Vaxart, Inc. (Nasdaq: VXRT), a clinical-stage biopharmaceutical company focused on the development of oral recombinant vaccines based on its proprietary oral vaccine platform, today announced the pricing of an underwritten public offering of 9,090,010 shares of common stock (which includes pre-funded warrants to purchase up to an aggregate of 8,165,455 shares of common stock in lieu thereof), and common warrants to purchase up to an aggregate of 9,090,010 shares of common stock. Each share of common stock and, as applicable, pre-funded warrant is being sold together with a common warrant to purchase one share of common stock at an effective price to the public of $1.10 per share and accompanying common warrant.

Each common warrant will have an exercise price of $1.10 per share, be exercisable immediately and will expire five years from the date of issuance. The gross proceeds of the offering are expected to be approximately $10.0 million assuming full exercise of the pre-funded warrants (or $9.2 million assuming no exercise of the pre-funded warrants, which have an exercise price of $0.10 per share), and prior to deducting underwriting discounts and commissions and other estimated offering expenses. In addition, Vaxart has granted the underwriters a 30-day option to purchase up to an additional 1,363,636 shares of common stock and/or common warrants to purchase up to 1,363,636 shares of common stock, at the public offering price, less discounts and commissions. All of the securities to be sold in the offering are being offered by Vaxart. The offering is expected to close on or about April 11, 2019, subject to customary closing conditions.

H.C. Wainwright & Co. is acting as the sole book-running manager for the offering. Brookline Capital Markets, a division of CIM Securities, LLC, is acting as manager for the offering.

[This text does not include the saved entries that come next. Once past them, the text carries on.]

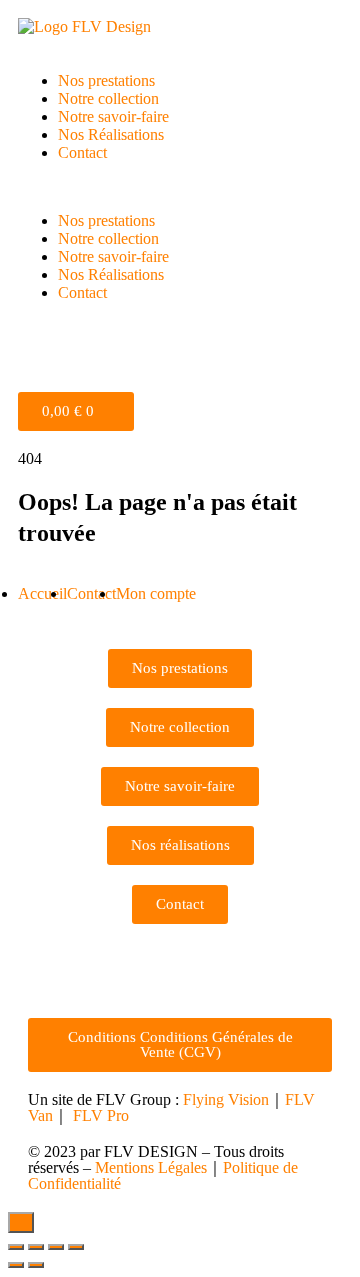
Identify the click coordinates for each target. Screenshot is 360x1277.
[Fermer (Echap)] (16, 1247)
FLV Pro (101, 1115)
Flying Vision (226, 1099)
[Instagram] (53, 969)
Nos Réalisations (111, 134)
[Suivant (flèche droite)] (36, 1265)
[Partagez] (36, 1247)
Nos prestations (106, 80)
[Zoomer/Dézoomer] (76, 1247)
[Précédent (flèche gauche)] (16, 1265)
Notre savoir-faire (113, 116)
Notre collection (108, 98)
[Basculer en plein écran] (56, 1247)
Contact (82, 152)
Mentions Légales (151, 1167)
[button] (180, 187)
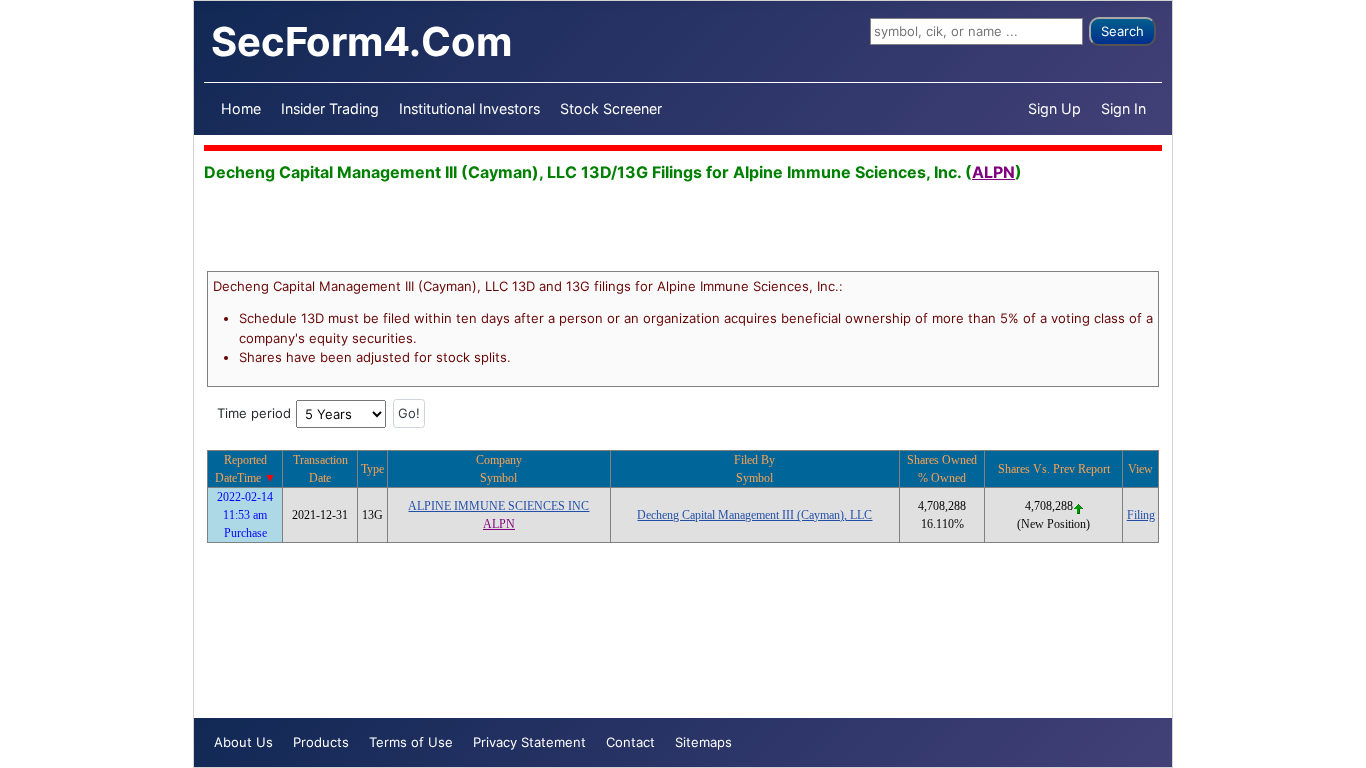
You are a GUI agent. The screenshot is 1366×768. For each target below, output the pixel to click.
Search (1122, 31)
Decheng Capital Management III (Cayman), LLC (754, 515)
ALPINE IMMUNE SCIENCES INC (498, 506)
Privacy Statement (529, 742)
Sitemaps (703, 742)
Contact (630, 742)
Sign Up (1054, 108)
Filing (1141, 515)
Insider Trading (330, 108)
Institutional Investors (469, 108)
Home (241, 108)
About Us (243, 742)
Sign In (1123, 108)
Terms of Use (411, 742)
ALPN (993, 172)
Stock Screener (611, 108)
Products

A registration statement on Form S-1 relating to these securities was declared effective by the Securities and Exchange Commission (“SEC”) on April 8, 2019. The offering was made only by means of a prospectus forming part of the effective registration statement. A final prospectus will be filed with the SEC. Electronic copies of the final prospectus relating to the offering, when available, may be obtained by contacting H.C. Wainwright & Co., LLC, 430 Park Avenue, 3rd Floor, New York, NY 10022, by calling (646) 975-6996 or by emailing placements@hcwco.com or at the SEC’s website at http://www.sec.gov.

This press release shall not constitute an offer to sell or a solicitation of an offer to buy these securities, nor shall there be any sale of these securities in any state or other jurisdiction in which such offer, solicitation or sale would be unlawful prior to the registration or qualification under the securities laws of any such state or other jurisdiction.